AIM OF THE TASK ->
What you return must be the full listing, word for word, with no images in it.
━━ DATA TO PROCESS
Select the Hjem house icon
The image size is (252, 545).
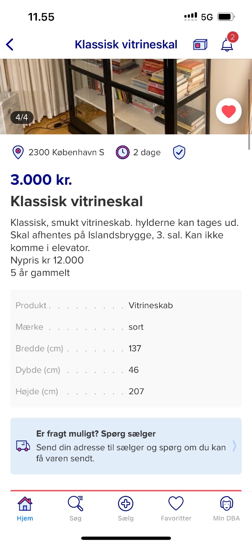[x=25, y=503]
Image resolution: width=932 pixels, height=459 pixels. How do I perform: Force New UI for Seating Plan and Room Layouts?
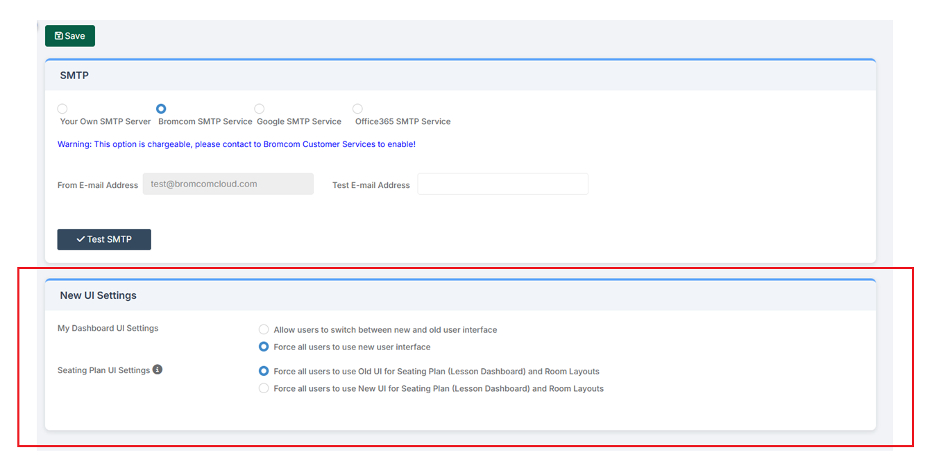click(x=264, y=388)
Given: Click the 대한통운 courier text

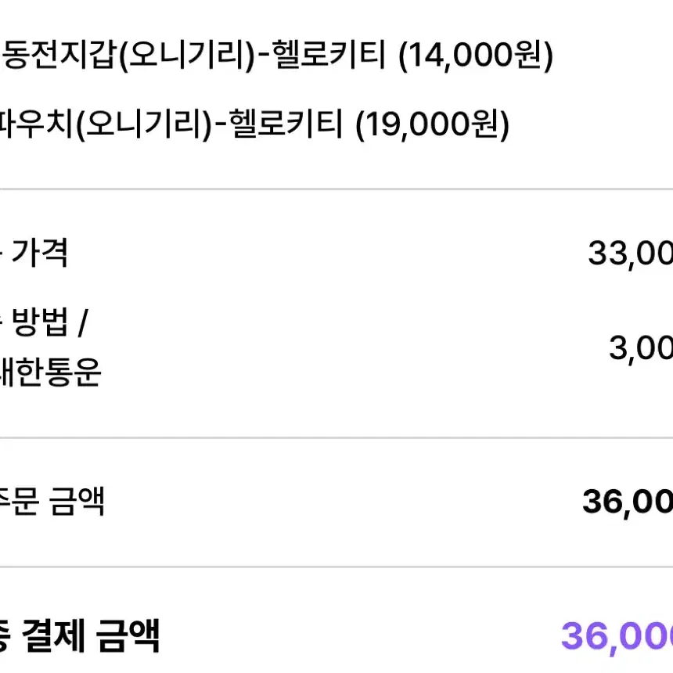Looking at the screenshot, I should (x=50, y=372).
━━━━
TASK ANSWER ->
Select the Hjem house icon
The image size is (252, 545).
[x=25, y=503]
Image resolution: width=932 pixels, height=459 pixels. How do I perform: Force New UI for Seating Plan and Room Layouts?
click(x=264, y=388)
Given: Click the 대한통운 courier text

Looking at the screenshot, I should (x=50, y=372).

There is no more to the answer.